LATIHAN —
Lanjutkan teks tentang kerusakan lingkungan dengan menulis bagian yang menyambung kalimat terakhirnya.

TEKS —
────────────────────
Kerusakan Lingkungan

Kerusakan Lingkungan
Hadi S Alikodra ;   Guru Besar Fakultas Kehutanan IPB
SUARA KARYA, 15 Juni 2013


Bulan Juni 2013, yang berdasarkan siklus iklim sudah mulai musim kemarau, hujan masih terus mengguyur Jakarta. Sementara di bulan Mei, kota Oklahoma, AS, dua kali diterjang badai (tornado). Awal Juni, Eropa Tengah dilanda banjir. Dua bulan sebelumnya, Filipina dan China dilanda banjir dan longsor.

Indonesia sepanjang musim hujan sampai hari ini, masih terus dilanda banjir dan longsor di berbagai daerah. Semua itu merupakan dampak peningkatan suhu bumi (global warming). Jadinya, siklus iklim kacau dan bibit-bibit badai di makin tumbuh subur.

Kenapa suhu bumi makin panas, penyebabnya adalah meningkatnya kadar karbon (gas karbon dioksida) di atmosfer. Dan, salah satu pemicunya adalah kerusakan hutan (deforestasi). Data Kementerian Negara Lingkungan Hidup (KLH) mengungkapkan: selama kurun waktu lima tahun, 2003-2008, total emisi karbon di Indonesia setara dengan 638,975 gigaton. Sumber emisi itu: konversi hutan dan lahan (36%), emisi pemakaian energi (36%), emisi pertanian (8%), dan emisi proses industri (4%).
────────────────────
BAHAN TERKUMPUL —
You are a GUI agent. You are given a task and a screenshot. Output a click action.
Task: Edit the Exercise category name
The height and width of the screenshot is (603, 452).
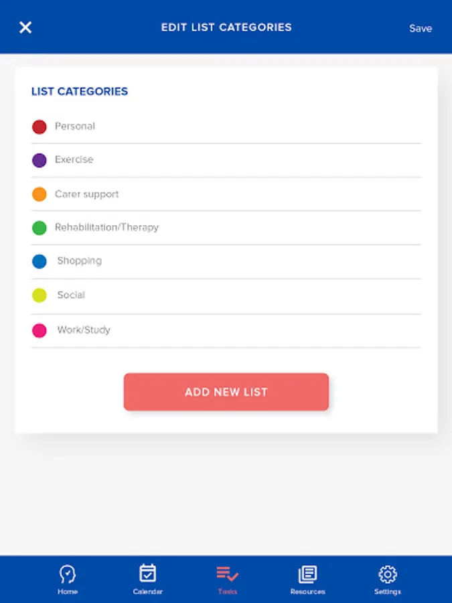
────────────────────
HASIL TUGAS —
Wetlands dan Universitas Delft, Belanda, merilis data yang cukup memprihatinkan: emisi gas rumah kaca di Indonesia, terutama akibat pengeringan dan perusakan lahan gambut di Sumatera dan Kalimantan. The Georgetown International Environmental Review (1999) menunjukkan bahwa pada kurun waktu 1997-1998 saja, sekitar 1,7 hektar hutan terbakar akibat cuaca panas El-Nino.

Sedangkan WWF (World Wide Fund for Nature) tahun 2000 mengungkapkan data yang lebih besar, 2-3,5 juta hektar hutan terbakar pada periode tersebut. Sementara deforestasi karena kebakaran dan penebangan hutan di seluruh dunia menyumbang sebanyak 20% emisi karbon atau sekitar 7,5 milyar ton gas asam arang. Dari jumlah itu, sumbangan Indonesia sekitar 2,5 miliar ton.

Selain dampak deforestasi, Indonesia juga menyuplai karbon dari pembakaran sumber energi fosil (minyak bumi dan batubar), industri, sampah, dan pertanian. Lembaga Carbon Dioxide Information Analysis Center (CDIAC) menyatakan: selain dampak deforestasi, emisi karbon asal Indonesia di tahun 2006 mencapai 333,483 giga ton - peringkat ke-19 dari 210 negara.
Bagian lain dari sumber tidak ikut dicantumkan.